Mission Design for Multi-Target Jupiter System Exploration and Ring Sample Return Using Gravity Assists

This paper presents a trajectory design framework for a multi-target exploration mission within the Jovian system, incorporating the Gossamer ring sample return and Jovian moon exploration. First, the interplanetary transfer from Earth to Jupiter is analyzed using Tisserand diagrams to screen gravity assist sequences, with further optimization conducted via the MGA method. The EVEEJ (Earth-Venus-Earth-Earth-Jupiter) sequence is identified as the optimal transfer path. Next, the spacecraft crosses Jupiter's Gossamer ring twice during the close Jupiter flyby, enabling dust sample collection using aerogel-based capture technology. The main probe carrying the return capsule transfers into the Earth-bound trajectory using the JEEME (Jupiter-Earth-Earth-Mars-Earth) return sequence.
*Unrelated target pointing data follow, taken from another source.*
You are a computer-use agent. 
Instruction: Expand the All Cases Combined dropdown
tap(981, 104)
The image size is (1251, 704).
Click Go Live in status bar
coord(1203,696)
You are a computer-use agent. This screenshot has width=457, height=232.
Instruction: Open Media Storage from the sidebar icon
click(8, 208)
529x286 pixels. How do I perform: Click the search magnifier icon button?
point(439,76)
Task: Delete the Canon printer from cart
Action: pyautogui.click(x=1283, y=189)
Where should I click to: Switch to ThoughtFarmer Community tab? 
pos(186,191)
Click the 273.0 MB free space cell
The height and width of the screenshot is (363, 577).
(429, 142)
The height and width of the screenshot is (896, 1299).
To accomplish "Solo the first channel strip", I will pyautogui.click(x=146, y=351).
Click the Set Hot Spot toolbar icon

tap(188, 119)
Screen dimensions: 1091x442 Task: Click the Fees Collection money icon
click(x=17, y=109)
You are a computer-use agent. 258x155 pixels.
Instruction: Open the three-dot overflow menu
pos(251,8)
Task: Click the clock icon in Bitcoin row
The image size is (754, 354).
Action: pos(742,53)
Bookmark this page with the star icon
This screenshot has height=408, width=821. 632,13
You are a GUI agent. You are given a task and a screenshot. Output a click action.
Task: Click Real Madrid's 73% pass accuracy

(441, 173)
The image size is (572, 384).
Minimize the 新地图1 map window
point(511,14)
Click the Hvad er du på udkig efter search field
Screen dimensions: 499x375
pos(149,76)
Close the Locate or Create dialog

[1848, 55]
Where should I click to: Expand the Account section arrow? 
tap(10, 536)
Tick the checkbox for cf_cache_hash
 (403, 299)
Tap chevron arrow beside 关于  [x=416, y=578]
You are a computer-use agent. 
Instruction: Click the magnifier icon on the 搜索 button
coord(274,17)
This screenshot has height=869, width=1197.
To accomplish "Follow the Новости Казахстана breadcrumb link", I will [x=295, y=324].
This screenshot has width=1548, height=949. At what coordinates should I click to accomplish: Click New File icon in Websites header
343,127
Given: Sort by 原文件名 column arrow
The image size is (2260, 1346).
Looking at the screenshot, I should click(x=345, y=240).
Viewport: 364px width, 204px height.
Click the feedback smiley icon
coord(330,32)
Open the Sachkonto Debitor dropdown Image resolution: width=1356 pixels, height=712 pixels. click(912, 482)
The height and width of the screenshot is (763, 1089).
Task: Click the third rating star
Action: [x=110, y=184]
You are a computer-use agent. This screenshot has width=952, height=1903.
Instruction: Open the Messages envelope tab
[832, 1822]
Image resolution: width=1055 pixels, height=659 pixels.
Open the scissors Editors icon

Furthermore, a sub-probe is deployed in the Jovian system to conduct extended scientific investigations. An intra-Jupiter system exploration orbit is designed, including Jupiter capture, intra-system gravity assist transfers, and Callisto orbit insertion. The detailed mission profile is designed and analyzed. The sample return mission requires a total velocity increment of 0.3329 km/s with a duration of 14.8 years, and the total ΔV for the intra-system mission is 1.8212 km/s over 818 days, which is available based on the current spacecraft capability. The proposed scheme demonstrates a balanced approach between engineering feasibility and scientific value, offering a viable solution for complex outer planetary missions.